To determine the answers to the given questions, we need to analyze the motion of the arrow using the principles of projectile motion.
(a) How long is the arrow in the air? (Ans: 5.95s)
To find the time of flight of the arrow, we can use the vertical motion equation:
Δy = v₀ * t + (1/2) * g * t²
Where:
Δy = vertical displacement
v₀ = initial vertical velocity
t = time
g = acceleration due to gravity (-9.8 m/s²)
Since the arrow is shot at an angle, we need to resolve the initial velocity into horizontal and vertical components. The vertical component is given by:
v₀y = v₀ * sin(θ)
Where:
θ = angle of projection (30°)
Given that the initial velocity is 95 km/h, we need to convert it to m/s:
v₀ = 95 km/h * (1000 m/1 km) * (1/3600 h/1 s) = 26.39 m/s
Now, we can calculate the vertical displacement Δy. Initially, the arrow is at a height of 95 m, so Δy = -95 m (negative because the displacement is downward).
-95 m = (26.39 m/s) * t + (1/2) * (-9.8 m/s²) * t²
Rearranging the equation and solving for t, we get:
4.9 t² + 26.39 t - 95 = 0
Using the quadratic formula, we can find the value of t. The positive solution represents the time of flight:
t = (-26.39 ± √(26.39² - 4*4.9*(-95))) / (2*4.9)
t ≈ 5.95 s
Therefore, the arrow is in the air for approximately 5.95 seconds.
(b) Will the arrow hit the target? (Ans: No, the arrow lands 135.96 m away)
To determine if the arrow will hit the target, we need to calculate the horizontal distance covered by the arrow.
The horizontal component of the initial velocity is given by:
v₀x = v₀ * cos(θ)
v₀x = (26.39 m/s) * cos(30°)
v₀x ≈ 22.86 m/s
The horizontal distance traveled (x) can be calculated using the equation:
x = v₀x * t
x = (22.86 m/s) * (5.95 s)
x ≈ 136.01 m
Hence, the arrow will land approximately 136.01 m away from the tower.

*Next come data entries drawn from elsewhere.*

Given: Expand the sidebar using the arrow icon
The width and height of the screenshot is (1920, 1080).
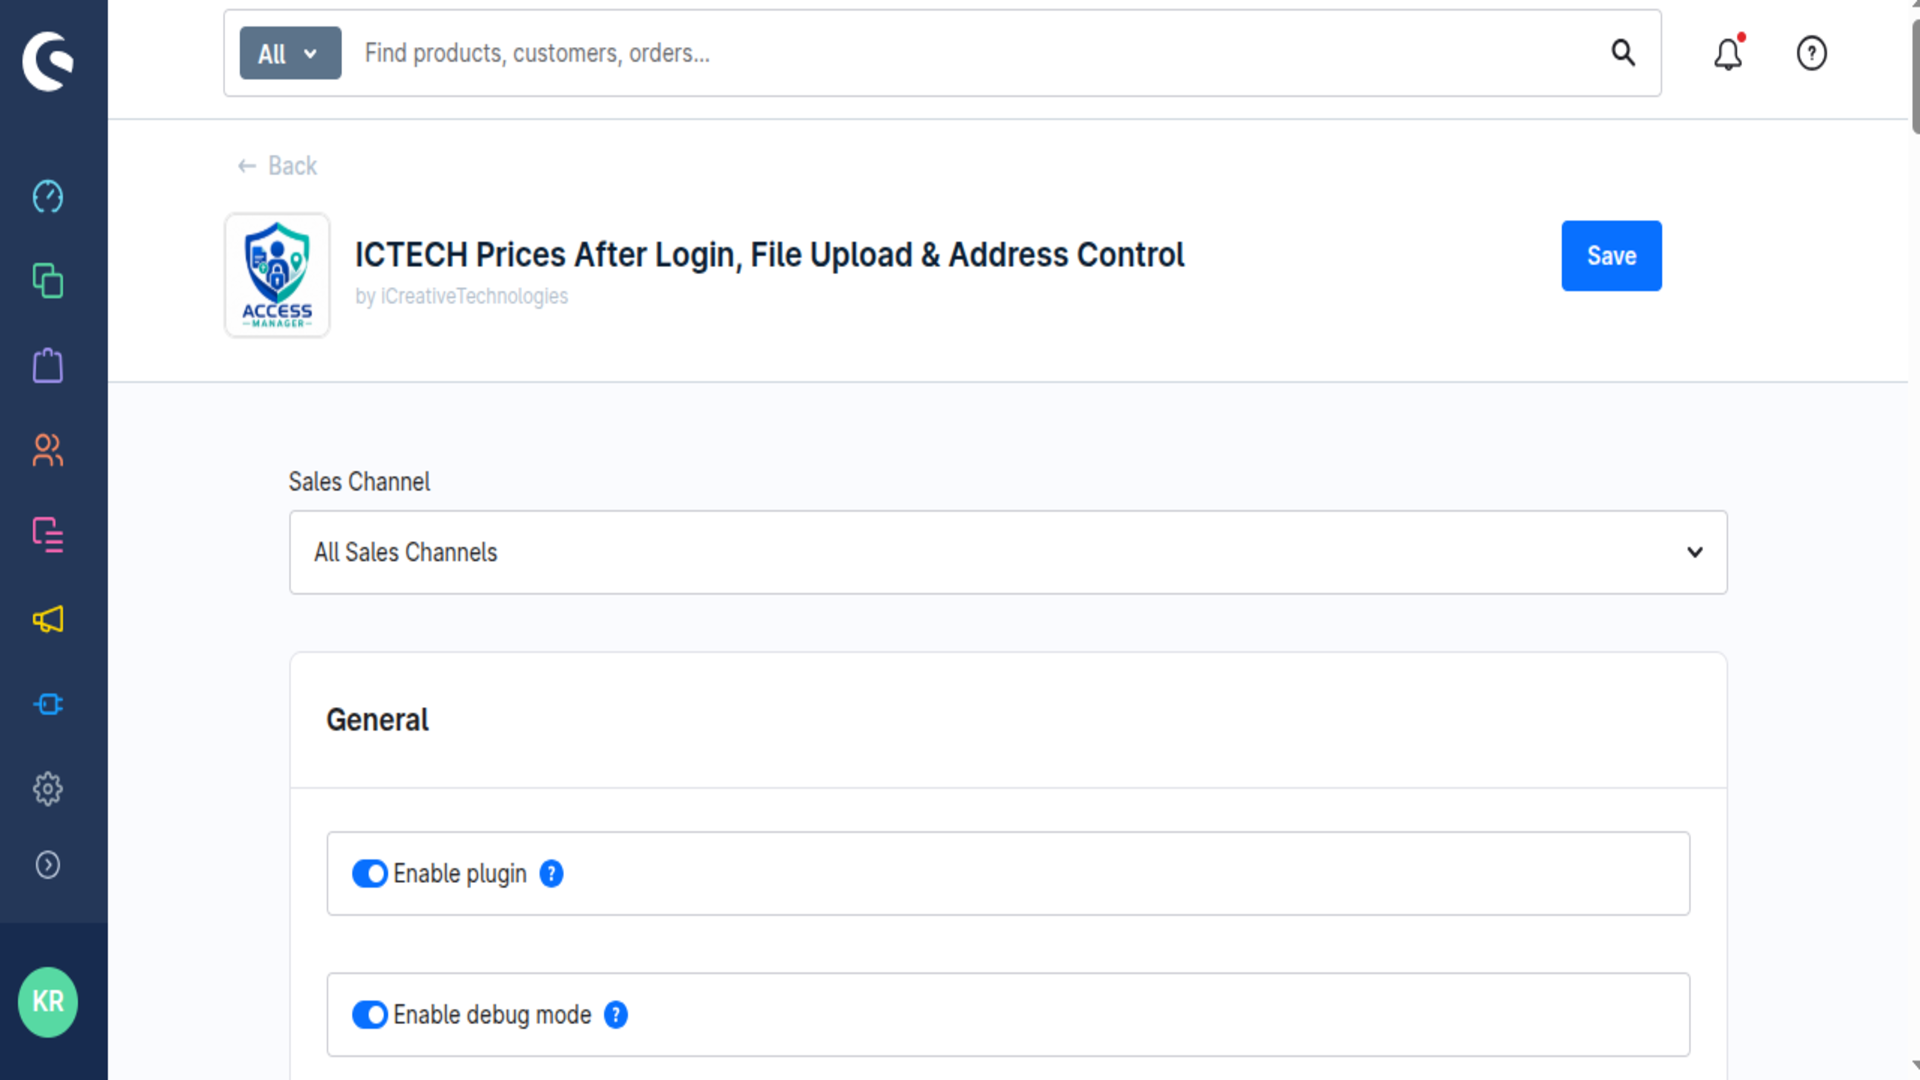Looking at the screenshot, I should click(47, 864).
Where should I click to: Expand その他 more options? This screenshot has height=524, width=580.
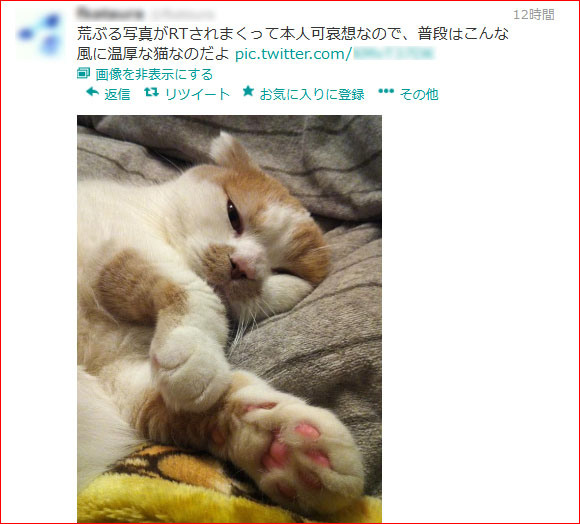click(x=419, y=94)
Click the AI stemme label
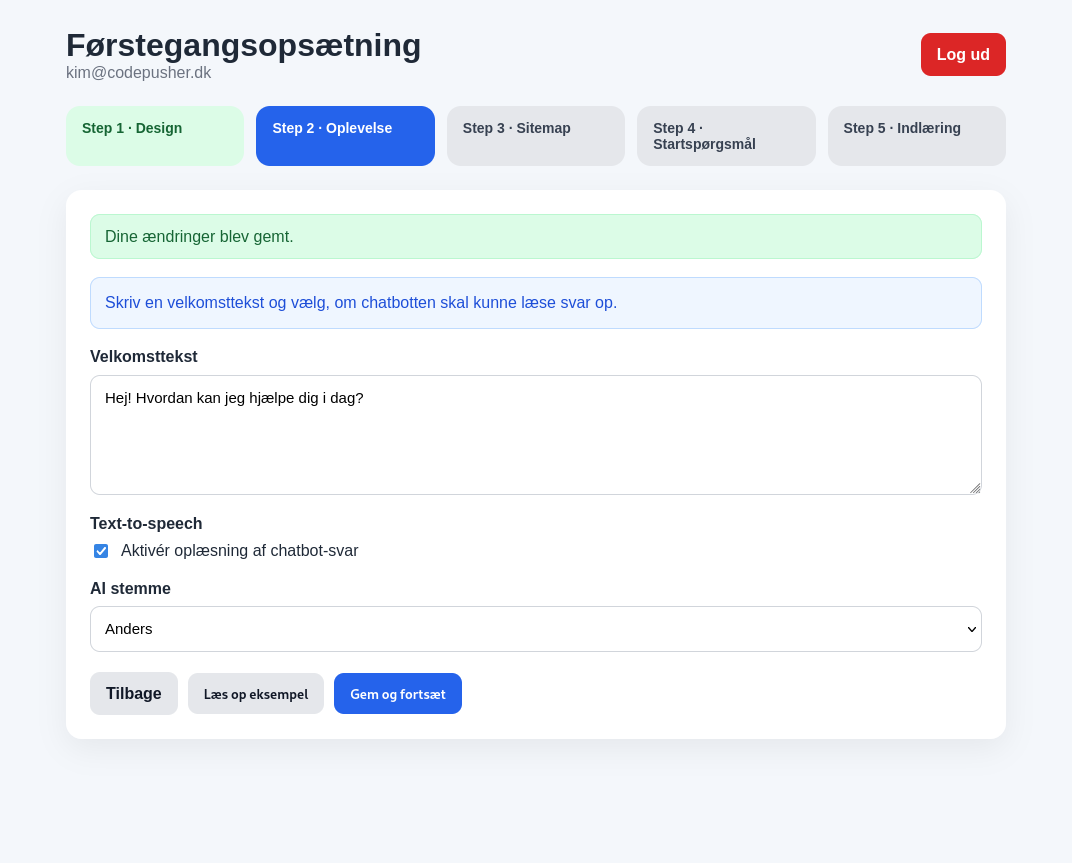The image size is (1072, 863). coord(130,589)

(c) What is the impact velocity of the arrow as it hits the ground? (Ans: 50.58 m/s [63° below the horizontal])
The impact velocity can be found by combining the horizontal and vertical components of the velocity at the time of impact.
The horizontal component remains constant throughout the motion, so the horizontal velocity at impact is the same as the initial horizontal velocity:
v_fx = v₀x
v_fx ≈ 22.86 m/s
The vertical component changes due to the acceleration of gravity. We can calculate it using the equation:
v_fy = v₀y + g * t
v_fy = (26.39 m/s) * sin(30°) + (-9.8 m/s²) * (5.95 s)
v_fy ≈ 27.54 m/s - 58.21 m/s
v_fy ≈ -30.67 m/s
The impact velocity can be found using the Pythagorean theorem:
v_f = √(v_fx² + v_fy²)
v_f = √((22.86 m/s)² + (-30.67 m/s)²)
v_f ≈ 38.86 m/s
Finally, we can calculate the angle of impact below the horizontal using the tangent function:
θ_f = arctan(v_fy / v_fx)
θ_f = arctan(-30.67 m/s / 22.86 m/s)
θ_f ≈ -63°
Since the angle is negative, we can subtract it from 180° to find the angle below the horizontal:
θ_f = 180° - 63°
θ_f ≈ 117°
Therefore, the impact velocity of the arrow as it hits the ground is approximately 50.58 m/s at an angle of 63° below the horizontal.